* Source passage

 

“My first meeting with my befriender was good. We just clicked. I was still with my partner at that time, and he didn’t make things easy, but he agreed to watch the baby while we went out. Because I was pregnant it was hard for me to get the courage to leave the house. But my befriender encouraged me and drove us out to a local village. We walked around an old castle on the seashore. It was good to just go there and not have a care in the world. I enjoyed it and I’ll never forget it.

 

“My partner was sceptical about me having a befriender at first. He didn’t agree with the law and he was worried that my befriender might see what was going on, all the violence, and say something. My partner was ok eventually because my befriender tried to get to know him, he was part of my life at the time. He encouraged me to go with her more and more because I was starting to get demented in the house.

 

“My befriender would come to the house and then we’d go for a walk, see some historical stuff. That’s what I like to do. A few times we sat in the house, but it was hard to do that with the kid as she had a short attention span so it was better to go out because my daughter was occupied and I could talk to my befriender. We’d just take the dog and the kid out, go to the park, an outdoor farm, out for coffees.

(Pixel coordinate grounding entries)
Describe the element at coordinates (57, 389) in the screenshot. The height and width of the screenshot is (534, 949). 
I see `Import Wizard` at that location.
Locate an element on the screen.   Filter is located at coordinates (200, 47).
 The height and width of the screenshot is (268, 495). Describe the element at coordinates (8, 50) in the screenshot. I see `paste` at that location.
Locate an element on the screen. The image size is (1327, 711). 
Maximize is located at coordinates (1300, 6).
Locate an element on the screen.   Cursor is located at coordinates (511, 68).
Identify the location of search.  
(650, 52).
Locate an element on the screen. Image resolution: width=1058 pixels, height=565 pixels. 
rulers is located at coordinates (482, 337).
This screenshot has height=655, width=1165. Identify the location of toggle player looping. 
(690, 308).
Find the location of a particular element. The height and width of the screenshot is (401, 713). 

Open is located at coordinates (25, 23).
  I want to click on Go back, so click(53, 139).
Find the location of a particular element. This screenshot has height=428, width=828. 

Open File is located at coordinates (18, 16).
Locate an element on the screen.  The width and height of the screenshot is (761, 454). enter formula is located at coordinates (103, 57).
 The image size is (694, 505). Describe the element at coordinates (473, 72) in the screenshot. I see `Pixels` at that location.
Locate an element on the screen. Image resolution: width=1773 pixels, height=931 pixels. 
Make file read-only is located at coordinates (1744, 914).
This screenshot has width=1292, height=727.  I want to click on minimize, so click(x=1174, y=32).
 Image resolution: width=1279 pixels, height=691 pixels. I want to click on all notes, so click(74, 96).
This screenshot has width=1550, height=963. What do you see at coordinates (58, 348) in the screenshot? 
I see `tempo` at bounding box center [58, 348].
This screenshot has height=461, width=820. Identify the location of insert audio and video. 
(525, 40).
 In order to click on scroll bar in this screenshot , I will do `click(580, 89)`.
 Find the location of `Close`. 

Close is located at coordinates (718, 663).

* Work task
Can you extract the full befriending account, reproducing every word and mark of it? The entries come from a separate source unrelated to the befriending account.

* Solution for this problem

 

“My first meeting with my befriender was good. We just clicked. I was still with my partner at that time, and he didn’t make things easy, but he agreed to watch the baby while we went out. Because I was pregnant it was hard for me to get the courage to leave the house. But my befriender encouraged me and drove us out to a local village. We walked around an old castle on the seashore. It was good to just go there and not have a care in the world. I enjoyed it and I’ll never forget it.

 

“My partner was sceptical about me having a befriender at first. He didn’t agree with the law and he was worried that my befriender might see what was going on, all the violence, and say something. My partner was ok eventually because my befriender tried to get to know him, he was part of my life at the time. He encouraged me to go with her more and more because I was starting to get demented in the house.

 

“My befriender would come to the house and then we’d go for a walk, see some historical stuff. That’s what I like to do. A few times we sat in the house, but it was hard to do that with the kid as she had a short attention span so it was better to go out because my daughter was occupied and I could talk to my befriender. We’d just take the dog and the kid out, go to the park, an outdoor farm, out for coffees.